One more thing... The perfect light for me would use 2 AA batteries. It would provide a nice compromise of battery life and convenience. Unfortunately a dual AA battery with 200 lumen output doesn't exist yet, or at least I don't know of it.


----------



## carrot (Oct 26, 2010)

I find when I am hiking on multi-day trips that I am usually so tuckered out from walking during daylight hours that I am not interested in walking through the night as well. A headlamp simply becomes something to wear around camp so I can do things hands-free, and needs only to be powerful enough to "get me to camp" should I not find a suitable site to set up for the night before sunset. 

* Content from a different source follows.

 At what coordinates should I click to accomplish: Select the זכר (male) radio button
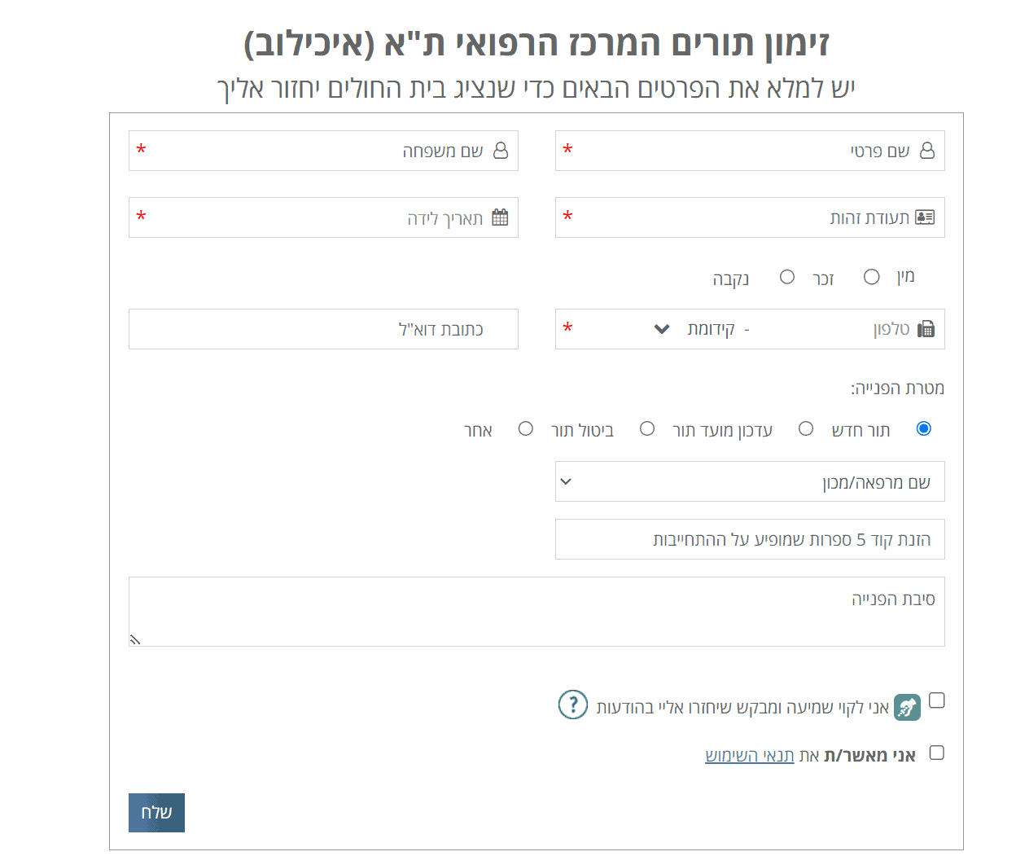pyautogui.click(x=871, y=277)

When I hiked up Mt. Fuji I did it all through the night so I could summit by sunrise, and for that I had my Surefire Saint set to "medium," which is 10 lumens, for the majority of the climb. I chose the Saint for the hike specifically because I wanted the flood beam. I bumped it up to max output (100 lumens) occasionally when I wanted a better idea of my surroundings but for walking 10 lumens is plenty.

I have found several (less epic) occasions to wear my EOS on night hikes and have also used it on the lowest output setting. It is a very good, not very expensive headlamp known to be reliable and durable. The beam pattern is ideal for someone who may choose to not carry a handheld light and since it provides a good mix of flood and throw, and it uses commonly available batteries that you can resupply in any town. 

I seem to think the opposite as you: I don't mind carrying a little extra weight for a short trip, but for a long trip I'd rather go as lightweight as possible. Which means cutting out a heavy headlamp.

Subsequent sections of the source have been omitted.